### Extrait fourni
________________________

Jubilons ensemble
Entendons-nous
bien, je vomis Sarkozy, sa politique d 'immigration, sa politque économique,
fiscale, sociale, sociétale, sa médiatisation, sa peoplisation, ses
méthodes, sa violence, sa démagogie, son nationalisme, son agressivité. Tout en
bloc, je vomis.
Tout en bloc, sauf... sa réforme des retraites, et plus précisément, sa réforme
des régimes spéciaux.
Depuis des décennies maintenant, les gouvernements successifs cherchent à
assurer la pérennité du financement du système des retraites en France. Depuis des
décennies, les régimes spéciaux des milieux socioprofessionnels les mieux
syndiqués échappent à cet effort de financement et de rationalisation, au seul
moyen d'un bras de force social, dont, compte tenus des moyens structurels dont
ils disposent (transports, énergie), ils ressortent vainqueurs.
J'espère sincèrement que ce ne sera pas le cas cette année.
La réforme de 2003 avait épargné les régimes spéciaux. En dehors de la Fonction
Publique d’Etat, cela concernent 6,4% des pensions versées. Ces régimes sont
équilibrés grâce à des subventions ou des taxes affectées.
Aujourd'hui, les
salariés de la SNCF par exemple invoque la pénibilité de leur travail pour
préserver leurs conditions dérogatoires de départ à la retraite. Il faut
rappeler que l'âge moyen de départ à la retraite pour un employé de la SNCF est
de 55ans; il faut rappeler également que l'âge moyen au décès des employés de
la SNCF est de 80,1ans. Il est donc manifeste que l'espérance de vie des
cheminots, n'est plus, comme par le passé affectée par les conditions de leur
profession.
A titre indicatif, celle d'un ouvrier du secteur privé, qui sera
parti à la retraite entre 60 et 64ans, n'atteint pas les 70ans...
En outre, la
démographie dans la plupart de ces secteurs laisse attendre une baisse de
cotisants et une augmentation du nombre de pensionnés. Ainsi, pour les
Industries Electriques et Gazières, on compte aujourd’hui 1,14 cotisant pour 1
pensionné, et on passera à 0,81 cotisant pour 1 pensionné en 2020. Il faut donc
bien admettre que de plus en pus, ces régimes spéciaux auront besoins de
financements extérieurs pour assurer les pensions de leurs retraités.
Il
me semble aberrant qu’en 2007, après des années et des années d’alerte sur
l’état des comptes de la Sécurité Sociale, certains continuent à défendre aussi
farouchement des « acquis » d’un autre âge. Il me semble d’ailleurs tout aussi aberrant de
considérer ces conditions qui ne sont ni plus ni moins que des avantages
certains comme des « acquis » justement. Tout évolue. Leur profession
a évolué, la société a évolué, l’économie a évolué, la démographie a évolué, il
est normal, et nécessaire que les régimes spéciaux évoluent aussi.

________________________

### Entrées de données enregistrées

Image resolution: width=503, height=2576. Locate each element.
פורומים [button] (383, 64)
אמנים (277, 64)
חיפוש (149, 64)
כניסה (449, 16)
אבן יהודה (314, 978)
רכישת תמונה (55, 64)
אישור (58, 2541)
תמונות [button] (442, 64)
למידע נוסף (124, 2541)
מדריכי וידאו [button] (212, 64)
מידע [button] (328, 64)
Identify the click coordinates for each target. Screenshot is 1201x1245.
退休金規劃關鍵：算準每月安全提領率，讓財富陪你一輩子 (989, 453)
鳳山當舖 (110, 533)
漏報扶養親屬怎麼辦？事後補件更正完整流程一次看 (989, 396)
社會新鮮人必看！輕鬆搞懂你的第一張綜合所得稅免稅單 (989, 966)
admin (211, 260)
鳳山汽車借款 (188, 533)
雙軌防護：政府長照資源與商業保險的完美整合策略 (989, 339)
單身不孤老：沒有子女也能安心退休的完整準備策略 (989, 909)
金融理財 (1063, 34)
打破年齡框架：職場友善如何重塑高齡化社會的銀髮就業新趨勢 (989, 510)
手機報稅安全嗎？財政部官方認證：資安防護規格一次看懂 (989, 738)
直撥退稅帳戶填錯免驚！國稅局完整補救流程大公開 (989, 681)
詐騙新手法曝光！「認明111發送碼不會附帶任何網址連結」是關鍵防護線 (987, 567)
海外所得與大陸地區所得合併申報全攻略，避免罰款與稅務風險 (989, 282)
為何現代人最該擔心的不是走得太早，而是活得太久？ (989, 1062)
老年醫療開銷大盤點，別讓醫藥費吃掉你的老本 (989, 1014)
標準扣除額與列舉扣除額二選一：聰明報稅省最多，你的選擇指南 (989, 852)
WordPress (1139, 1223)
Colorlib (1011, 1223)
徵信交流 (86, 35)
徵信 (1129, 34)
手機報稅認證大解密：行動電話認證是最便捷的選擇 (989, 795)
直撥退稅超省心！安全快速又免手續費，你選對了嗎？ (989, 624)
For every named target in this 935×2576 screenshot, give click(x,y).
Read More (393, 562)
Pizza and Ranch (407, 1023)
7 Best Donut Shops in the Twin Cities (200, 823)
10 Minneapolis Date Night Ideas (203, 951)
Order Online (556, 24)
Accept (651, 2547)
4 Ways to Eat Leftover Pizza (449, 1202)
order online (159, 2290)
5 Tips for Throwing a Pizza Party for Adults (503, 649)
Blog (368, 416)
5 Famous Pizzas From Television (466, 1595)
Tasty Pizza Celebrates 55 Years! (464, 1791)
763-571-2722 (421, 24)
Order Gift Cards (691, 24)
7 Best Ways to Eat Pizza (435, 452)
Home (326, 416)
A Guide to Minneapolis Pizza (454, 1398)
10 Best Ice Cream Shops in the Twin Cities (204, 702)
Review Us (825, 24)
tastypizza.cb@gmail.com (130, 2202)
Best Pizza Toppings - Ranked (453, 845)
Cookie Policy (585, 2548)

________________________

### Exercice
Reprenez le texte sur la réforme des régimes spéciaux à la suite de sa dernière phrase. Les enregistrements n'ont aucun rapport avec le texte sur la réforme des régimes spéciaux.

### Réponse
C’est une
question d’équité sociale. Si l’on accepte que les employés de la SNCF partent
à la retraite à 55 ans, il faudrait alors le permettre aussi pour les ouvriers
du BTP, vous savez le couvreur de 57ans qui monte encore sur son toit, en plein
hiver, par –5 degrés ? Eh bien oui, du moment qu’il ne pleut pas, du
moment qu’il ne neige pas, il faut bien travailler ! Il faudrait le
permettre aussi par exemple pour les employés des péages autoroutes, vous
savez, ce qui passent leur nuit, inconfortablement assis dans leur cabine
exiguë, à attendre l’automobiliste ou le chauffeur routier nocturne ? Ce
n’est pas de la pénibilité du travail, tout cela, peut être ? Sauf que
c’est impossible que tout ce monde-là ne cotise que 37,5ans. On criera au nivellement par le bas. Alors qu'il s'agit de réalisme. Pas besoin de voter à droite pour en être convaincue. J'irais même jusqu'à dire que ce genre de débat s'affranchit de toute appartenance politique.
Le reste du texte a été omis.